Zi Li, Tian Zhou, Wenze Li, Jingyu Hua, Yunlong Mao + 1 more

cs.CRcs.AI

TLDR

A new attack method exploits backdoored model code to steal sensitive secrets from local LLM fine-tuning, bypassing current defenses.

Key contributions

  • Identifies a supply-chain vector: backdoored model code camouflaged as architectural definitions.
  • Introduces a deterministic full-chain memorization mechanism for token-level secret stealing.
  • Achieves attacker-verifiable secret stealing via black-box queries, distinguishing true leakage.
  • Demonstrates over 98% attack success rate, bypassing DP-SGD, semantic, and code auditing.

Why it matters

This paper exposes a critical vulnerability in local LLM fine-tuning, challenging the assumption of privacy for offline training. It shifts the threat model from passive weight poisoning to active execution hijacking.

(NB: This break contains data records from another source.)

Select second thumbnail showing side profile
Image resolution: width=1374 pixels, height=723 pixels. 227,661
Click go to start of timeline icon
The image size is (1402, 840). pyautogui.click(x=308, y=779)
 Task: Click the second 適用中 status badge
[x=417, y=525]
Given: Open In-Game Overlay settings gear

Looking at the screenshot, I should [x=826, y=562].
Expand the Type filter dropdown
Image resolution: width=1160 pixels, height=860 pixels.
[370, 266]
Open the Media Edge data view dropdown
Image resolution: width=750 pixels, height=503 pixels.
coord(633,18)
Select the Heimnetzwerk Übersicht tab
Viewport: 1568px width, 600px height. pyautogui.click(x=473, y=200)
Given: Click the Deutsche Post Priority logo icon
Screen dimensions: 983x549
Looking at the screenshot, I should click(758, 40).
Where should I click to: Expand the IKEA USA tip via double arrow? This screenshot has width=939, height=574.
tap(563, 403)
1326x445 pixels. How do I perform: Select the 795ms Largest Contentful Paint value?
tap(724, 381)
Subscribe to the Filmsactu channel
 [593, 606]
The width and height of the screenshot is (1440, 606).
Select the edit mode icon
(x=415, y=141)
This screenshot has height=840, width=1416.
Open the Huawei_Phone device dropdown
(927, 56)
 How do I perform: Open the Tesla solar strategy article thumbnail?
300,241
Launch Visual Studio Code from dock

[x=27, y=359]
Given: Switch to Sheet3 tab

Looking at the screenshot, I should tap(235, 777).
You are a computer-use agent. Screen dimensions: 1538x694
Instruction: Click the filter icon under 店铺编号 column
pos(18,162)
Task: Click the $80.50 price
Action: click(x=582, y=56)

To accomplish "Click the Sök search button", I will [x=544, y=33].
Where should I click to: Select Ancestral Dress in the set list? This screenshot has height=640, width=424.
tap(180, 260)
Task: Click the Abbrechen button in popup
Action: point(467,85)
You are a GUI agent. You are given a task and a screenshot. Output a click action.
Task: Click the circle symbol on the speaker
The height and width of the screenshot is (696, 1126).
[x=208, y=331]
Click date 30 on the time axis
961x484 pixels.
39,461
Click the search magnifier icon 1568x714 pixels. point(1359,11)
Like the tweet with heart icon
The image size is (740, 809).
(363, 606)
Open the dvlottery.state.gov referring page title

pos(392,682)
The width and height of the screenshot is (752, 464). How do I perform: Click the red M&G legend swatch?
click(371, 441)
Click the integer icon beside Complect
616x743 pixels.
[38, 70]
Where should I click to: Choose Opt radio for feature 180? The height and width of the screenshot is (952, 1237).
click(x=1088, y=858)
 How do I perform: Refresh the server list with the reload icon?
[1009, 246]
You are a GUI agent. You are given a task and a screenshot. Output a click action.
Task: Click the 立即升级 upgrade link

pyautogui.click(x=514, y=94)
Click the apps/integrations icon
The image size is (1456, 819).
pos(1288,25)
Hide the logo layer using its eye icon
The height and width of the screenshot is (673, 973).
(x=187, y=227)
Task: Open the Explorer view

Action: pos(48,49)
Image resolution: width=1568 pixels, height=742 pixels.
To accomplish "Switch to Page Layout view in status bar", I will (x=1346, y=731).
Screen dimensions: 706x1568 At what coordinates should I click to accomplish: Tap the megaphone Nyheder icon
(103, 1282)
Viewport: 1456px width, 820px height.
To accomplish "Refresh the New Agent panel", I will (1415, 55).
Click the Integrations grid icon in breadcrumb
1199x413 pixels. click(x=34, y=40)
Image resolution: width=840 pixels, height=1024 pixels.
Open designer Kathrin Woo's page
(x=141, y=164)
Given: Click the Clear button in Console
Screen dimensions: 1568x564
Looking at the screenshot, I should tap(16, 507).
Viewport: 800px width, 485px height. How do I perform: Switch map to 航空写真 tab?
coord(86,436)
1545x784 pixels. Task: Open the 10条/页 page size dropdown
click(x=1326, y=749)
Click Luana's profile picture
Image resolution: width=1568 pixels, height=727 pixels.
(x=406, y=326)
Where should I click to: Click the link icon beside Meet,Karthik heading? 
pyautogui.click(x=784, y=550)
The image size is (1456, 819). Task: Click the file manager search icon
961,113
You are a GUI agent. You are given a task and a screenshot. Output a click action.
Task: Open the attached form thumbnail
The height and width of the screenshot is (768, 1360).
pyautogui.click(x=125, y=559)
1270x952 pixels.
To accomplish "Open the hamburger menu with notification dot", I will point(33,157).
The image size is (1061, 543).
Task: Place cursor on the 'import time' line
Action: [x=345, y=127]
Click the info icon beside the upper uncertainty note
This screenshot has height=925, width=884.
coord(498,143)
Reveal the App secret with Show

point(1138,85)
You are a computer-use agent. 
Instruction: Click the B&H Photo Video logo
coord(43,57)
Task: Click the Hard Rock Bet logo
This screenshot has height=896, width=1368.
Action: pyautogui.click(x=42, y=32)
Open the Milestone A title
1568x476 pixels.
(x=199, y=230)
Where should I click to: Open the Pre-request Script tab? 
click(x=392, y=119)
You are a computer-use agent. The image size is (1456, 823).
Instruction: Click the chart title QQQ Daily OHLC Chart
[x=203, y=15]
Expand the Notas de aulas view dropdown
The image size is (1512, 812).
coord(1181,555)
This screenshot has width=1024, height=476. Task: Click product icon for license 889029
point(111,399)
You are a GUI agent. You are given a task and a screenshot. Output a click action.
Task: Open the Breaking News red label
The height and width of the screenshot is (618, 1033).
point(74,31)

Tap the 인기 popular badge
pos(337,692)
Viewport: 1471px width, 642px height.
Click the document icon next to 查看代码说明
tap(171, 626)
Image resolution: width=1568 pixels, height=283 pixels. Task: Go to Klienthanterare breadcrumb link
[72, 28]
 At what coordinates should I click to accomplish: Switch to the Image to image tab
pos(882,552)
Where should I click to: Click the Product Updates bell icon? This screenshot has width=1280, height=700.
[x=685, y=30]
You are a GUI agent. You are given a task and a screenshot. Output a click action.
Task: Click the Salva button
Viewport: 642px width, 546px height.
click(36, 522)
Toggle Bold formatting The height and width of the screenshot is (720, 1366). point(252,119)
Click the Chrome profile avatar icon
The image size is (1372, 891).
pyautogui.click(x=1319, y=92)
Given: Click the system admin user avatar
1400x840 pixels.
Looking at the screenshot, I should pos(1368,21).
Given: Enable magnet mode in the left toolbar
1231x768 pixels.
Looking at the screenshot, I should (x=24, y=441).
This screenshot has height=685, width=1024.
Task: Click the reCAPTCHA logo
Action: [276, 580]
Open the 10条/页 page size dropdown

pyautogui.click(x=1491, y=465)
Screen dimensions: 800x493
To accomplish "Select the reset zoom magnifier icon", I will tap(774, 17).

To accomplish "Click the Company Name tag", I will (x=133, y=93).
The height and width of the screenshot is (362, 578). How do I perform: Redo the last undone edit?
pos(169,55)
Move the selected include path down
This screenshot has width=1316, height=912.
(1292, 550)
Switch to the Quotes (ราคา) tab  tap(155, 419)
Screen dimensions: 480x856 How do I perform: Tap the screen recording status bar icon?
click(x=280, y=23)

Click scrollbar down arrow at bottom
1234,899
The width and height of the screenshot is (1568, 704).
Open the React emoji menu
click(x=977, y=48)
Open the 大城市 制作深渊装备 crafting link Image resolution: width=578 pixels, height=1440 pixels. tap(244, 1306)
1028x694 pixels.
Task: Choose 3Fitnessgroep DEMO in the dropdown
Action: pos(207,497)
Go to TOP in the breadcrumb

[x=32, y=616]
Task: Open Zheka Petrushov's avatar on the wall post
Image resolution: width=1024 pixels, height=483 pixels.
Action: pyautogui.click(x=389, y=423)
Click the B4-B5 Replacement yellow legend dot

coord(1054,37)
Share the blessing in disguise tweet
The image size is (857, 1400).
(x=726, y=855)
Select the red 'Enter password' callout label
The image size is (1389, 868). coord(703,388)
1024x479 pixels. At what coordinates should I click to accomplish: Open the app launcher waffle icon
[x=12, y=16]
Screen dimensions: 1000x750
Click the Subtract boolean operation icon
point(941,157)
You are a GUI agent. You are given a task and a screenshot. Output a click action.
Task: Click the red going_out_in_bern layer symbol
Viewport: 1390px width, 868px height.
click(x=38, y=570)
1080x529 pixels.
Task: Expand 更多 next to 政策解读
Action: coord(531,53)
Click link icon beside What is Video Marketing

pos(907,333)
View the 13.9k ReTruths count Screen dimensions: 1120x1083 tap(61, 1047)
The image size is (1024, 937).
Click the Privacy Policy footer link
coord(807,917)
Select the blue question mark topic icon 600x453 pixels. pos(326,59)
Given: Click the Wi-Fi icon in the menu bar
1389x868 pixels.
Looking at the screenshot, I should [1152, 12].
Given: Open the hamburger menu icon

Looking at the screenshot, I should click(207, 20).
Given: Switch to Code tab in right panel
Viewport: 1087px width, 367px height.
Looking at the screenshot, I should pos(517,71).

The findings highlight the urgent need for enhanced supply-chain security and new defense mechanisms for LLM development.

Original Abstract

Local fine-tuning datasets routinely contain sensitive secrets such as API keys, personal identifiers, and financial records. Although ''local offline fine-tuning'' is often viewed as a privacy boundary, we reveal that compromised model code is sufficient to steal them. Current passive pretrained-weight poisoning attacks, while effective for natural language, fundamentally fail to capture such sparse high-entropy targets due to their reliance on probabilistic semantic prefixes. To bridge this gap, we identify and exploit a practical but overlooked supply-chain vector -- model code camouflaged as standard architectural definitions -- to realize a paradigm shift from passive weight poisoning to active execution hijacking. We introduce a deterministic full-chain memorization mechanism: it locks onto token-level secrets in dynamic computation flows via online tensor-rule matching, and leverages value-gradient decoupling to stealthily inject attack gradients, overcoming gradient drowning to force model memorization. Furthermore, we achieve, for the first time, attacker-verifiable secret stealing through black-box queries that precisely distinguishes true leakage from hallucination. Experiments demonstrate that our method achieves over 98\% Strict ASR without compromising the primary task, and can effectively bypass defense measures including DP-SGD, semantic auditing, and code auditing.